Dans un débat saturé de symboles, il est essentiel de rappeler que le droit international repose autant sur des principes que sur le pragmatisme. Reconnaître un État palestinien peut être un geste politique fort, mais cela ne sauvera ni les civils de Gaza, ni les otages israéliens, ni ne relancera un véritable processus de paix. La priorité, aujourd’hui, c’est d’obtenir un cessez-le-feu durable. Et pour cela, deux leviers doivent être mobilisés : la diplomatie et la pression économique.
Ce que dit le droit, ce que montre le réel
Un État repose sur trois critères : un territoire, une population, une autorité effective. La Palestine ne les remplit qu’imparfaitement. Territoires morcelés, population sous double autorité (une Autorité palestinienne vieillissante et affaiblie et un Hamas reconnu comme groupe terroriste). Le droit à l’autodétermination du peuple palestinien est indiscutable, mais la reconnaissance d’un État inexistant sur le terrain, sans contrôle ni unité, serait purement symbolique.
Deux volontés irréconciliables
Le blocage est clair : les dirigeants palestiniens refusent historiquement de reconnaître Israël, tandis que le gouvernement israélien poursuit une politique d’expansion, en Cisjordanie comme à Gaza, avec des velléités d’annexion ou de contrôle (militaire) permanent. L’un refuse toujours de reconnaître la légitimité de son voisin, l’autre cherche à s’approprier des territoires par la force ou la colonisation : dans ces conditions, une reconnaissance unilatérale ne ferait que valider un statu quo explosif.
Une diplomatie pragmatique
Un cessez-le-feu ne pourra être imposé que par une pression diplomatique coordonnée, impliquant les voisins influents (Égypte, Turquie, Arabie saoudite) et surtout la Ligue arabe. Ni l’Europe ni les États-Unis, seuls, ne peuvent forcer une issue durable. C’est par une médiation régionale et des garanties croisées qu’une désescalade peut s’enclencher.
L’économie, levier complémentaire
L’Union européenne est le premier partenaire commercial d’Israël avec 34 % de ses échanges extérieurs. En 2023, elle a importé pour 30 milliards d’euros de biens israéliens et exporté pour plus de 20. Ce lien structurel est un levier. Les sanctions ne suffisent pas toujours, comme le montre l’exemple russe, mais appliquées de manière ciblée, elles peuvent peser. Israël, pays ouvert, démocratique, intégré aux chaînes occidentales, est sensible à la pression économique.

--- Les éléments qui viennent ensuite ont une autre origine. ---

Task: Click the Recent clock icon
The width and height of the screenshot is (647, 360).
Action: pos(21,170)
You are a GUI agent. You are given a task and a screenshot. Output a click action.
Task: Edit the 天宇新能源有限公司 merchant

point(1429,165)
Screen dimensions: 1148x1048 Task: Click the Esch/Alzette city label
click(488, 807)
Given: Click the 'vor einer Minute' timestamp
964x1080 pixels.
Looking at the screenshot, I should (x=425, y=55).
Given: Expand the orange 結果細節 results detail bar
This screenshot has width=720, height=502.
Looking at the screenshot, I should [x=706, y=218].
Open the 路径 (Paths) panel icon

L’objectif n’est pas de punir, mais d’arrêter une guerre qui n’a plus aucune justification.
Deux États, mais une seule urgence : la paix
Lorsque les combats cesseront, que les otages auront été libérés, le Hamas démantelé et l’aide humanitaire autorisée, alors viendra le temps de reconstruire Gaza, de rebâtir un leadership palestinien crédible, et de poser les fondations d’un véritable État.
Des actes, pas des mots
La reconnaissance de la Palestine devra venir, mais pas pour satisfaire une émotion ou une posture. Elle devra intervenir lorsqu’elle permettra un vrai pas vers la paix, pas avant. Tant que les conditions ne sont pas réunies, ce geste restera creux. Ce que les mots n’obtiennent plus, seule une stratégie cohérente et des leviers bien utilisés, comme les sanctions économiques ciblées, peuvent encore imposer.